[start of Data lines]

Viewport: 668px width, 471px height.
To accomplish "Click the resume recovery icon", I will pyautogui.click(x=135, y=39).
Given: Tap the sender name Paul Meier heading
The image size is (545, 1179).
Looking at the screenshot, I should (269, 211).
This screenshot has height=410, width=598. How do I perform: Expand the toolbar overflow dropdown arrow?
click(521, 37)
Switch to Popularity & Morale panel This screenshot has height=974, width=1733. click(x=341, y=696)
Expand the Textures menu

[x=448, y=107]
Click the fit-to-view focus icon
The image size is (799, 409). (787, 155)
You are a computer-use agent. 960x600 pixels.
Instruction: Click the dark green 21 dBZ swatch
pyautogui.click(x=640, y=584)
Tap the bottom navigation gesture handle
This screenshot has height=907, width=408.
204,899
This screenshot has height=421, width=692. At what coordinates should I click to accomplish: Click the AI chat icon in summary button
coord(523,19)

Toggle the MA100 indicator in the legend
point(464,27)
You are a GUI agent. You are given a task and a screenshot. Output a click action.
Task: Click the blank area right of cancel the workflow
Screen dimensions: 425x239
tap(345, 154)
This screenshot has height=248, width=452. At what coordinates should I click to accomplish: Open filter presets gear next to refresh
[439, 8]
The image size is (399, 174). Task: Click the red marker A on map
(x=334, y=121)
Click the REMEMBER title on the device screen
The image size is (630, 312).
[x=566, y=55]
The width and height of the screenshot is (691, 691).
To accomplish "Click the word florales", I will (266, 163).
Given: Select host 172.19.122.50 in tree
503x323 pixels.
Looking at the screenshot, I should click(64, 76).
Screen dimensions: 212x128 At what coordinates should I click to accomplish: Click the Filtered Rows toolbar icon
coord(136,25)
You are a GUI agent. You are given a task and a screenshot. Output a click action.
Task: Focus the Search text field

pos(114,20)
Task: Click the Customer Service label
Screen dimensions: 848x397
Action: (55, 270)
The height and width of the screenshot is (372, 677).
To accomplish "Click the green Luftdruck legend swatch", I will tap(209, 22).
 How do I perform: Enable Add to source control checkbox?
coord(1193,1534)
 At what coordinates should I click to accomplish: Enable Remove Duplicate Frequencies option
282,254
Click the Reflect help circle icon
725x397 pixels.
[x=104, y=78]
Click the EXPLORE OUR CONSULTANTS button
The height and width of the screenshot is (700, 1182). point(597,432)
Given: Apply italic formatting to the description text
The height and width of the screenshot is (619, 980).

[end of Data lines]

Short task: Transcribe everything from the line containing "Click the fit-to-view focus icon" down to the line containing "(x=334, y=121)", keeping every character as it appears.

Answer to this task:
Click the fit-to-view focus icon
The image size is (799, 409). (787, 155)
You are a computer-use agent. 960x600 pixels.
Instruction: Click the dark green 21 dBZ swatch
pyautogui.click(x=640, y=584)
Tap the bottom navigation gesture handle
This screenshot has height=907, width=408.
204,899
This screenshot has height=421, width=692. At what coordinates should I click to accomplish: Click the AI chat icon in summary button
coord(523,19)

Toggle the MA100 indicator in the legend
point(464,27)
You are a GUI agent. You are given a task and a screenshot. Output a click action.
Task: Click the blank area right of cancel the workflow
Screen dimensions: 425x239
tap(345, 154)
This screenshot has height=248, width=452. At what coordinates should I click to accomplish: Open filter presets gear next to refresh
[439, 8]
The image size is (399, 174). Task: Click the red marker A on map
(x=334, y=121)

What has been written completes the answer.